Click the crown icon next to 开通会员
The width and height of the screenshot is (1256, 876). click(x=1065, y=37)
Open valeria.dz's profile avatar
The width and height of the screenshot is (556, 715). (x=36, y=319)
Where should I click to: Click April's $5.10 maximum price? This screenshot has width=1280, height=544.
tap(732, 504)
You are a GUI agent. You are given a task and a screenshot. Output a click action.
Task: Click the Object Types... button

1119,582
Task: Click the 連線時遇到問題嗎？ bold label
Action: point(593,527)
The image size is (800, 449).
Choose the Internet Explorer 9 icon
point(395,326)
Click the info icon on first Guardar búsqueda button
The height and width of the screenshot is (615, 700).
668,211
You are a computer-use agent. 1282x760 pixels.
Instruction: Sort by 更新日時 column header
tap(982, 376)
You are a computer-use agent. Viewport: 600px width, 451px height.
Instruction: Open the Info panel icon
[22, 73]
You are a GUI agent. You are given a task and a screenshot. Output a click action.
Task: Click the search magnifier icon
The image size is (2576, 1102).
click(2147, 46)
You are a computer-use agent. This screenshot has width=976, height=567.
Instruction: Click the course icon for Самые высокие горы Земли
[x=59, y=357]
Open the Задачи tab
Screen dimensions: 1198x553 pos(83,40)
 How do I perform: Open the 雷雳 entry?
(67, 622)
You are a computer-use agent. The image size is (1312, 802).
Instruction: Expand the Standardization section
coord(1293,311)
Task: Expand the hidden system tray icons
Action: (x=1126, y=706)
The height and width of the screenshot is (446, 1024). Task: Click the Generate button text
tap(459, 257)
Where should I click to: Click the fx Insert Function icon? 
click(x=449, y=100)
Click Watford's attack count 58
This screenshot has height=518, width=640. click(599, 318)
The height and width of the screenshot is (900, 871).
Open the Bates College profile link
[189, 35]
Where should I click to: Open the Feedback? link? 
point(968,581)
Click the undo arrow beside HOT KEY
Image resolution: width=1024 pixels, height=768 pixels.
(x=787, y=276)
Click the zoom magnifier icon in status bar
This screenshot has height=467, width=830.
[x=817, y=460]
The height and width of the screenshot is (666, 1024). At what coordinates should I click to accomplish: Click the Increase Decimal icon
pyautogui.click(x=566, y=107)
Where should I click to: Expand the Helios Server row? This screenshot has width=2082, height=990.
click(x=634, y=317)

--

■ Prompt ■
Convert every line of the rows above into a JSON list of strings, one string per line, leaving out blank lines.

■ Output ■
[
  "Click the crown icon next to 开通会员",
  "The width and height of the screenshot is (1256, 876). click(x=1065, y=37)",
  "Open valeria.dz's profile avatar",
  "The width and height of the screenshot is (556, 715). (x=36, y=319)",
  "Where should I click to: Click April's $5.10 maximum price? This screenshot has width=1280, height=544.",
  "tap(732, 504)",
  "You are a GUI agent. You are given a task and a screenshot. Output a click action.",
  "Task: Click the Object Types... button",
  "1119,582",
  "Task: Click the 連線時遇到問題嗎？ bold label",
  "Action: point(593,527)",
  "The image size is (800, 449).",
  "Choose the Internet Explorer 9 icon",
  "point(395,326)",
  "Click the info icon on first Guardar búsqueda button",
  "The height and width of the screenshot is (615, 700).",
  "668,211",
  "You are a computer-use agent. 1282x760 pixels.",
  "Instruction: Sort by 更新日時 column header",
  "tap(982, 376)",
  "You are a computer-use agent. Viewport: 600px width, 451px height.",
  "Instruction: Open the Info panel icon",
  "[22, 73]",
  "You are a GUI agent. You are given a task and a screenshot. Output a click action.",
  "Task: Click the search magnifier icon",
  "The image size is (2576, 1102).",
  "click(2147, 46)",
  "You are a computer-use agent. This screenshot has width=976, height=567.",
  "Instruction: Click the course icon for Самые высокие горы Земли",
  "[x=59, y=357]",
  "Open the Задачи tab",
  "Screen dimensions: 1198x553 pos(83,40)",
  " How do I perform: Open the 雷雳 entry?",
  "(67, 622)",
  "You are a computer-use agent. The image size is (1312, 802).",
  "Instruction: Expand the Standardization section",
  "coord(1293,311)",
  "Task: Expand the hidden system tray icons",
  "Action: (x=1126, y=706)",
  "The height and width of the screenshot is (446, 1024). Task: Click the Generate button text",
  "tap(459, 257)",
  "Where should I click to: Click the fx Insert Function icon? ",
  "click(x=449, y=100)",
  "Click Watford's attack count 58",
  "This screenshot has height=518, width=640. click(599, 318)",
  "The height and width of the screenshot is (900, 871).",
  "Open the Bates College profile link",
  "[189, 35]",
  "Where should I click to: Open the Feedback? link? ",
  "point(968,581)",
  "Click the undo arrow beside HOT KEY",
  "Image resolution: width=1024 pixels, height=768 pixels.",
  "(x=787, y=276)",
  "Click the zoom magnifier icon in status bar",
  "This screenshot has height=467, width=830.",
  "[x=817, y=460]",
  "The height and width of the screenshot is (666, 1024). At what coordinates should I click to accomplish: Click the Increase Decimal icon",
  "pyautogui.click(x=566, y=107)",
  "Where should I click to: Expand the Helios Server row? This screenshot has width=2082, height=990.",
  "click(x=634, y=317)"
]